| REQUEST |
From the biographical excerpt on the physicist below, list every distinct year that appears as a four-digit number, in the order each first appears.

| PAGE EXCERPT |
-- start --
Andrzej Jerzy Buras (Polish pronunciation: ; born 26 October 1946 in Warsaw, Poland) is a Polish-born Danish theoretical physicist, professor emeritus at the Technical University Munich (TUM).

Scientific career
He received his master's degree in theoretical physics at the Warsaw University in 1971, and emigrated to Denmark in the same year. One year later, he received his PhD at the Niels Bohr Institute in Copenhagen. He then worked as a post-doctoral fellow at the Niels Bohr Institute until 1975. After a fellowship in the CERN theory group from 1975–1977 he was first a visitor and then a staff member in the Fermilab theory group from 1977 till 1982. He then became staff member of the Max Planck Institute for Physics in Munich (1982–1988). In 1988 finally he was appointed full professor in the Physics Department of the TUM. After his retirement in 2012 he moved to the TUM Institute for Advanced Study where he is leading the focus group 'Fundamental Physics'.
-- end --
| INFORMATION SHOWN |
-- start --
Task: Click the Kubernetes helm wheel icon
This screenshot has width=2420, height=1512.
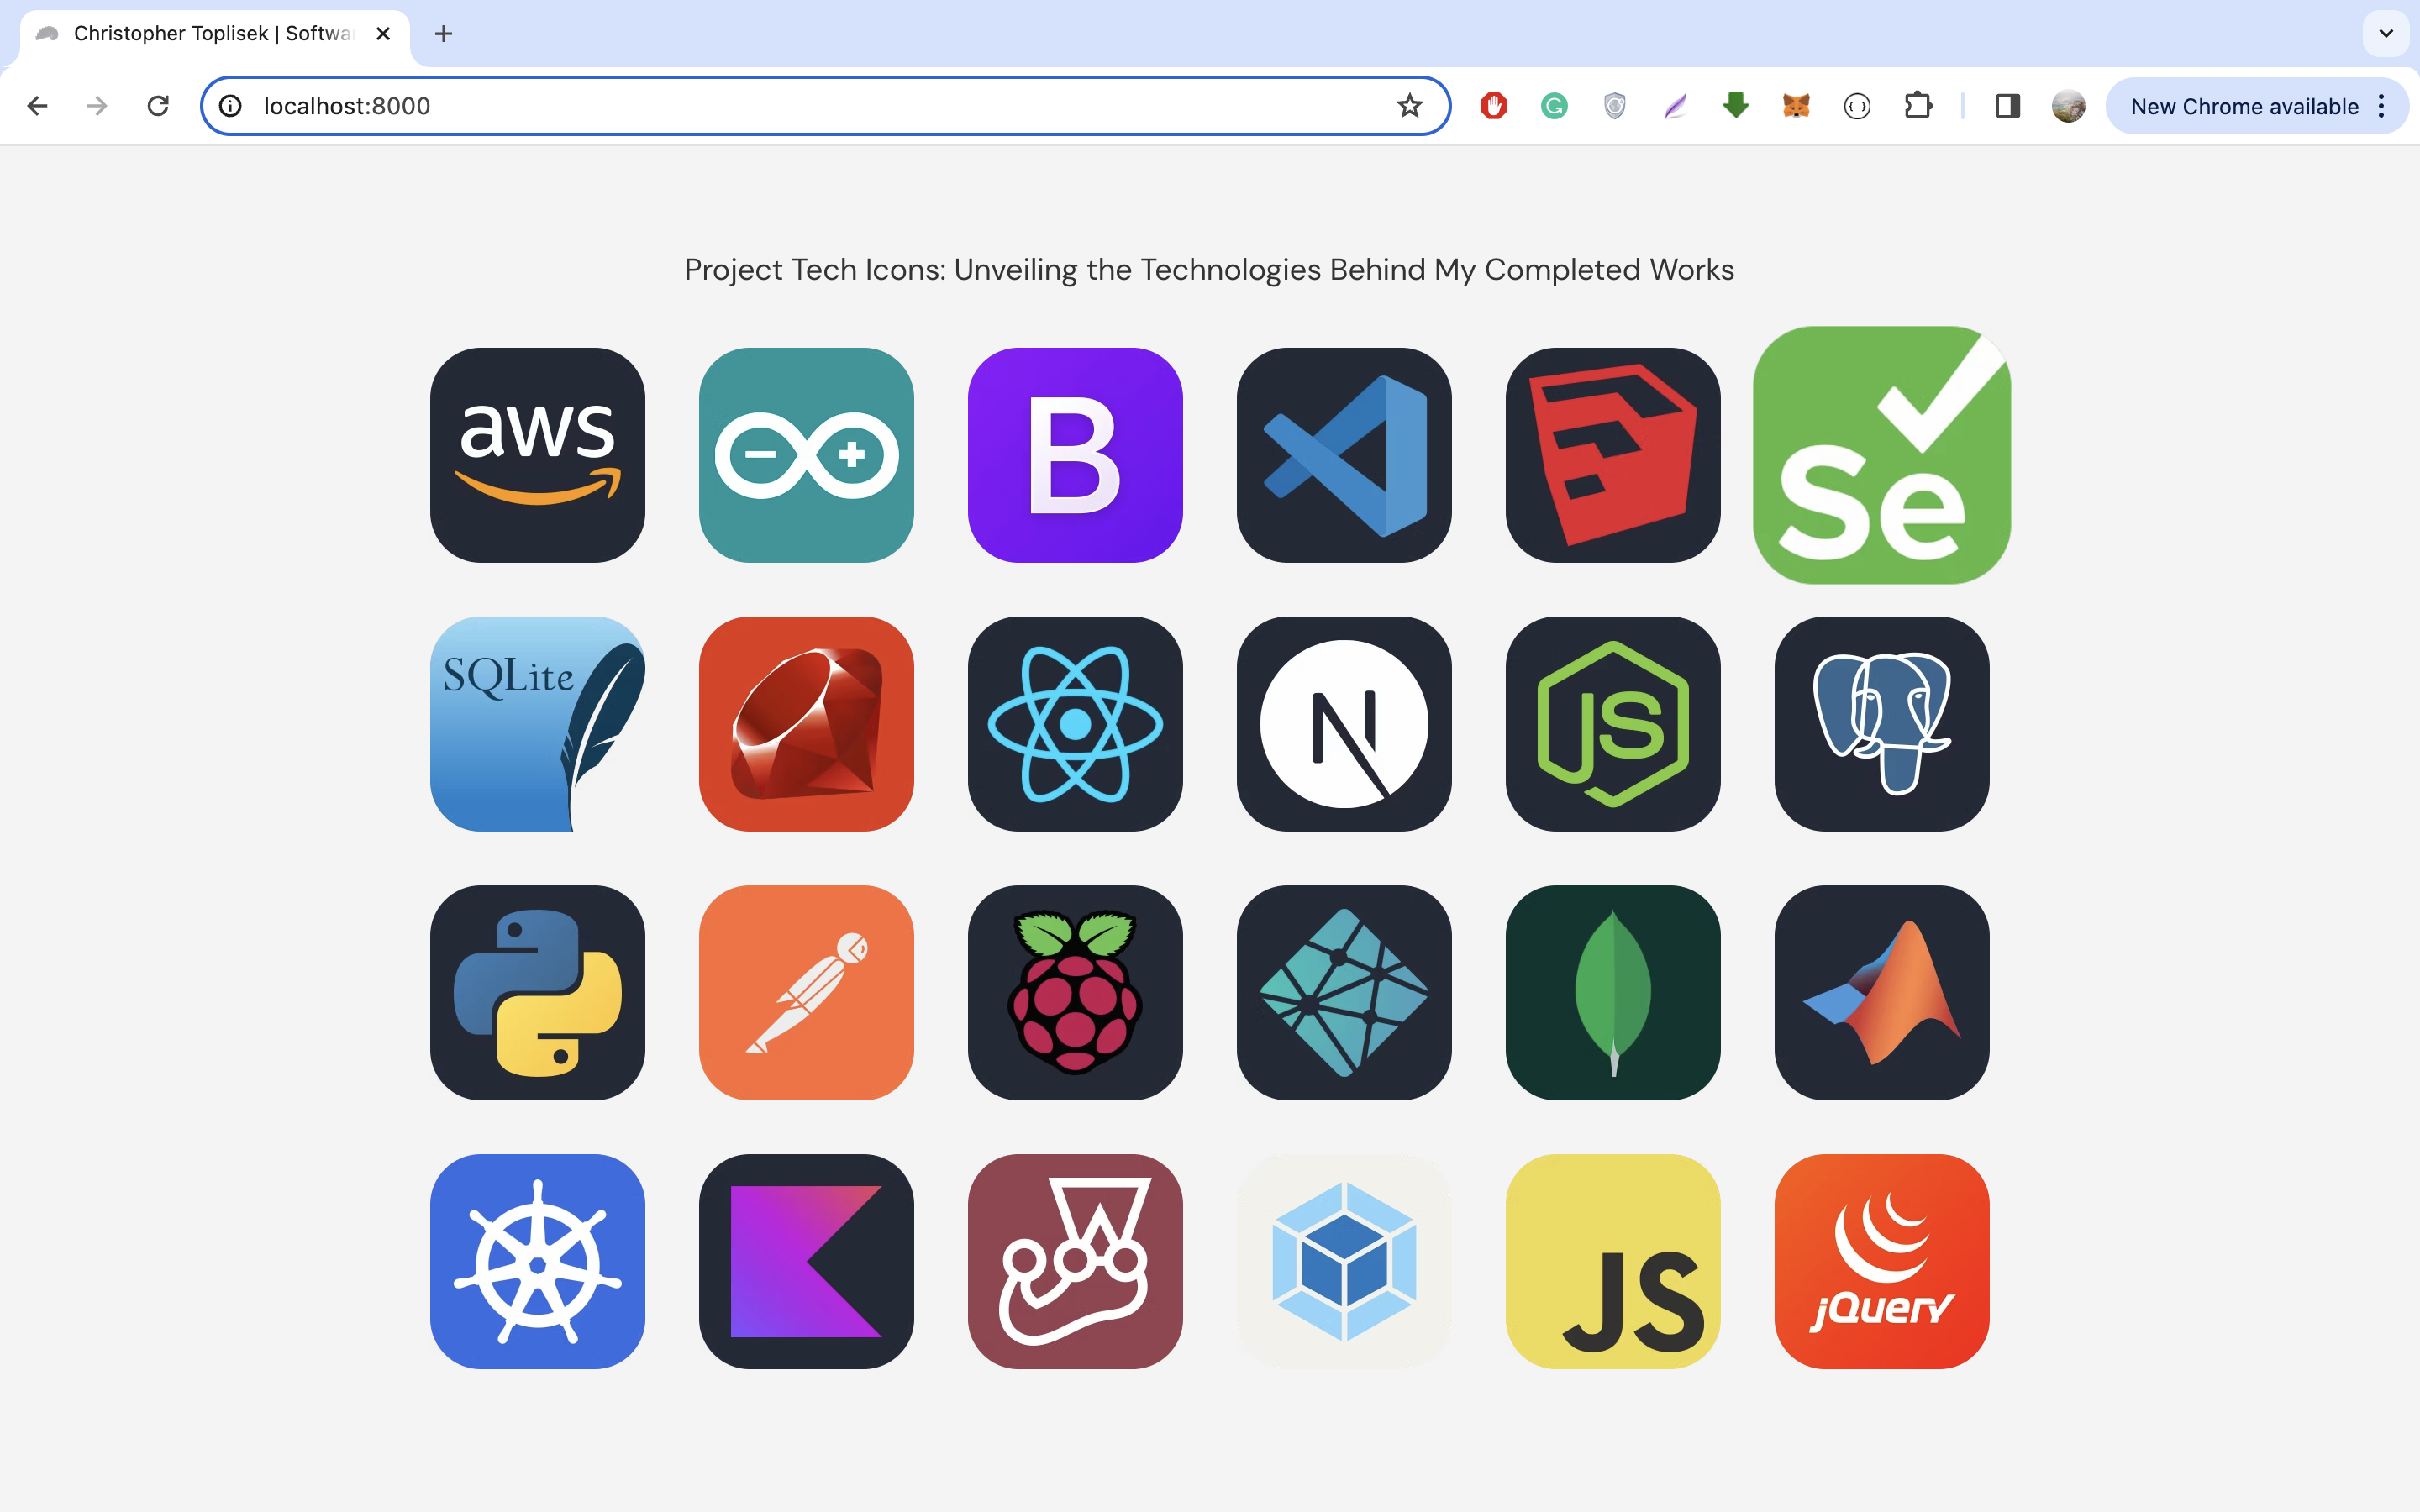Action: 537,1261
-- end --
| WRITTEN RESPONSE |
1946, 1971, 1975, 1977, 1982, 1988, 2012